Denys Hobson

Personal information
- Born: 3 September 1951 Port Elizabeth, Cape Province
- Died: 21 November 2025 (aged 74) Cape Town, Cape Province
- Batting: Right-handed
- Bowling: Right-arm legbreak, googly

Domestic team information
- 1970/71–1984/85: Eastern Province

Career statistics
| Competition | First-class | List A |
| Matches | 105 | 18 |
| Runs scored | 1,251 | 105 |
| Batting average | 13.30 | 13.12 |
| 100s/50s | 0/2 | 0/0 |
| Top score | 61 | 27* |
| Balls bowled | 22,119 | 875 |
| Wickets | 374 | 17 |
| Bowling average | 27.52 | 26.35 |
| 5 wickets in innings | 22 | 1 |
| 10 wickets in match | 6 | 0 |
| Best bowling | 9/64 | 7/27 |
| Catches/stumpings | 47/– | 3/– |
- Source: CricInfo, 18 January 2020

= Denys Hobson =

South African cricketer (born 1951)

Denys Laurence Hobson (3 September 1951 – 21 November 2025) was a South African first-class cricketer. Hobson played as a right-handed batsman and legbreak bowler for Eastern Province and Western Province. His career lasted from 1970–71 to 1984–85. He was born at Port Elizabeth in 1951.

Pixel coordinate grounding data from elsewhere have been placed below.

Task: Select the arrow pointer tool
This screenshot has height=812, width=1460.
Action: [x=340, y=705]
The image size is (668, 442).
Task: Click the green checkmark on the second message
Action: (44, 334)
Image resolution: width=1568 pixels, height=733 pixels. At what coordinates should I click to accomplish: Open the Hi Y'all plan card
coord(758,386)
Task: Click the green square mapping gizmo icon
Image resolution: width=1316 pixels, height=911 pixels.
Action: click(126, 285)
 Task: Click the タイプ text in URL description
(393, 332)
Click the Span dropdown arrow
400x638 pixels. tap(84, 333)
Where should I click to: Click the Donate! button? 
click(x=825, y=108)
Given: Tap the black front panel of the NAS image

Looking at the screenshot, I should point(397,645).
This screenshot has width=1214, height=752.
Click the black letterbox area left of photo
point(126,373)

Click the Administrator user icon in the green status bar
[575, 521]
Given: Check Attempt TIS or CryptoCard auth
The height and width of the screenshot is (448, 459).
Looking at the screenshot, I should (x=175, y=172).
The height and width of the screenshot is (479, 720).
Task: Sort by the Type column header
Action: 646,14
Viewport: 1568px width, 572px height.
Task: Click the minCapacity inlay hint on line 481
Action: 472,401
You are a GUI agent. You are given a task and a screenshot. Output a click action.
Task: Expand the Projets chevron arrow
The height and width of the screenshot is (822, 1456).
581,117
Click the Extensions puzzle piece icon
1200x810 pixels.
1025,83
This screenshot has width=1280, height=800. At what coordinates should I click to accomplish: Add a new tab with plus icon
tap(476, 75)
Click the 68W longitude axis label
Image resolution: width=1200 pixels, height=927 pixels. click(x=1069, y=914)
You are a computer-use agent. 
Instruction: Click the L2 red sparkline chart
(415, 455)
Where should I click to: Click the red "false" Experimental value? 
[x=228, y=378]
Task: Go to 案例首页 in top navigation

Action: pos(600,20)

Educated at Kingswood College, Hobson played for Eastern Province in the Nuffield week from 1970 to 1971. He represented South African schools in 1971. He furthered his studies at Rhodes University and played for South African Universities in 1972 and 1973.

Regarded by many as South Africa's best legbreak bowler, before, during and after the years of isolation, he was invited to play in World Series Cricket in Australia in 1977. Because he was an amateur player, for political reasons he was not allowed to play. Graeme Pollock who joined Hobson on this trip, suffered the same fate. Hobson played in 105 first-class matches, taking 374 wickets at an average of 27.52. He maintained a strike rate of 59.1 balls per wicket. In 90 Currie Cup matches he took 319 wickets.

He played for South Africa in four unofficial "Tests" during the Apartheid years and was South African Cricketer of the Year in 1975.

His death at Cape Town on 21 November 2025 was announced on the Kingswood College website.